Organizações da sociedade civil concordam que há uma mistura entre uma concepção e práticas criminosas associadas com paramilitares. Falar de associação é complexo, mas podemos notar que houve tolerância e não houve uma leitura e ações mais efetivas frente ao problema. Por exemplo, as denúncias de ameaças a líderes sociais e de direitos humanos por parte de desmobilizados, incluindo o assassinato de alguns deles. Mas o fato mais evidente é a existência de um controle territorial que não deixou de existir e que se expressa sob novas formas.
Como isso se manifesta na cidade?
Existem estruturas que chamamos de violência armada organizada que não necessariamente têm interesse no projeto de contrainsurgência, mas sim um interesse fundamentalmente econômico, que recorrem a grupos paramilitares e tentam captar o impacto sobre o estado.
Não são apenas ligadas ao tráfico de drogas, mas também a outras economias ilícitas, como o controle territorial, e com uma concepção clara de ataque a defensores dos direitos humanos e líderes sociais, como as organizações das vítimas. O recrutamento amplo de crianças e adolescentes a esses grupos armados também fizeram aumentar as taxas de homicídio nos últimos dois anos.
Quem são os grupos que agora ameaçam a segurança de Medelin?
São grupos que se reorganizaram durante processos anteriores e que começam uma nova disputa sobre o território e o mercado interno. No entanto, a cidade tem dificuldade em definir ou aceitar a existência desses grupos armados, que são novas expressões de estruturas paramilitares.
E como eles se organizam?
Segundo alguns pesquisadores, estas estruturas têm um projeto econômico, um interesse no Estado e buscam o controle territorial por meio do controle das organizações de defesa dos direitos humanos e por meio de ações criminosas, não só no tráfico de drogas, mas em ações de corrupção, extorsão e intimidação.
Por outro lado, o governo insiste que são estruturas criminosas e não têm interesse em controlar territórios. Acreditamos que esses setores têm interesse em capturar o Estado, como a máfia em cidades na Itália e em outros lugares.
Como se identifica a disputa por território entre esses grupos?
Eles usam cada vez mais crianças nas práticas criminosas, recrutando-as para o transporte de drogas e a exploração sexual. Hoje, muitas escolas em Medelin são territórios disputados por grupos armados e estão permeadas por seus interesses criminosos.
Eles estão dentro das escolas?
Na Colômbia, além da violência política, as escolas vivem sob o controle de grupos armados com interesses econômicos que se expressam na venda de drogas, no uso de meninas para exploração sexual e na circulação de armas.

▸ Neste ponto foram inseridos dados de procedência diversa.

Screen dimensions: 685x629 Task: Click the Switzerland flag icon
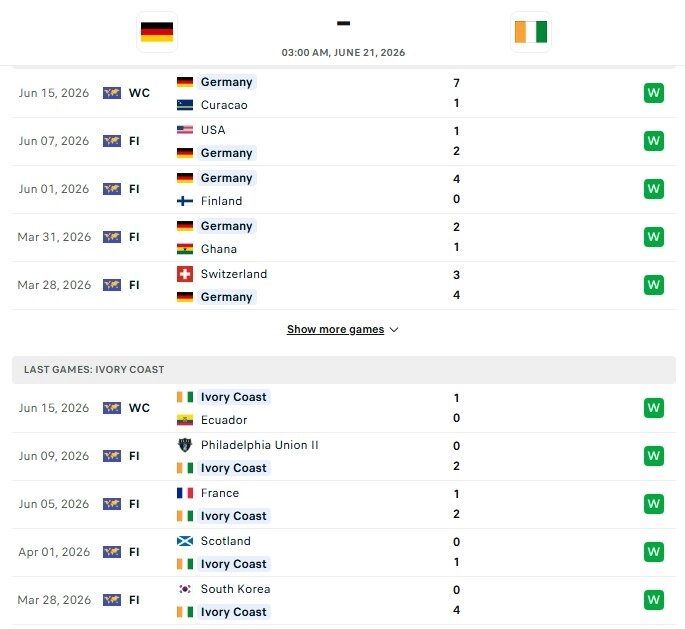point(185,274)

O poder armado também é usado para pressionar as autoridades da escola. Diretores atuam com medo, professores são ameaçados, crianças estão amedrontadas e isso tem um impacto forte na desescolarização. Há um caso que ilustra a gravidade do problema: uma escola em que dos 450 estudantes se evadiram, 75 o fizeram devido a ameaças ou porque não podem passar a fronteira entre um território e outro.
Que figuras ilustram a vitimização de crianças e jovens em Medelin?
Em 2000, quando a taxa de homicídios foi de 167 por 100 mil habitantes, a cada 4,8 dias uma criança foi assassinada. Em 2009, a cada três dias matou-se uma criança na cidade. Em 2010, a cada 1,8 dias, uma criança foi morta, e em fevereiro de 2011, quase todo dia uma criança morreu a tiros na cidade.
Entre janeiro e fevereiro de 2011, 58 menores de 18 anos foram mortos, segundo o Instituto Nacional de Medicina Legal. Nos últimos 18 meses, mataram cinco jovens artistas do hip hop de grupos da Comuna 13. Precisamos acordar. Se não dói  uma criança morrer a cada dia aqui, então o que dói?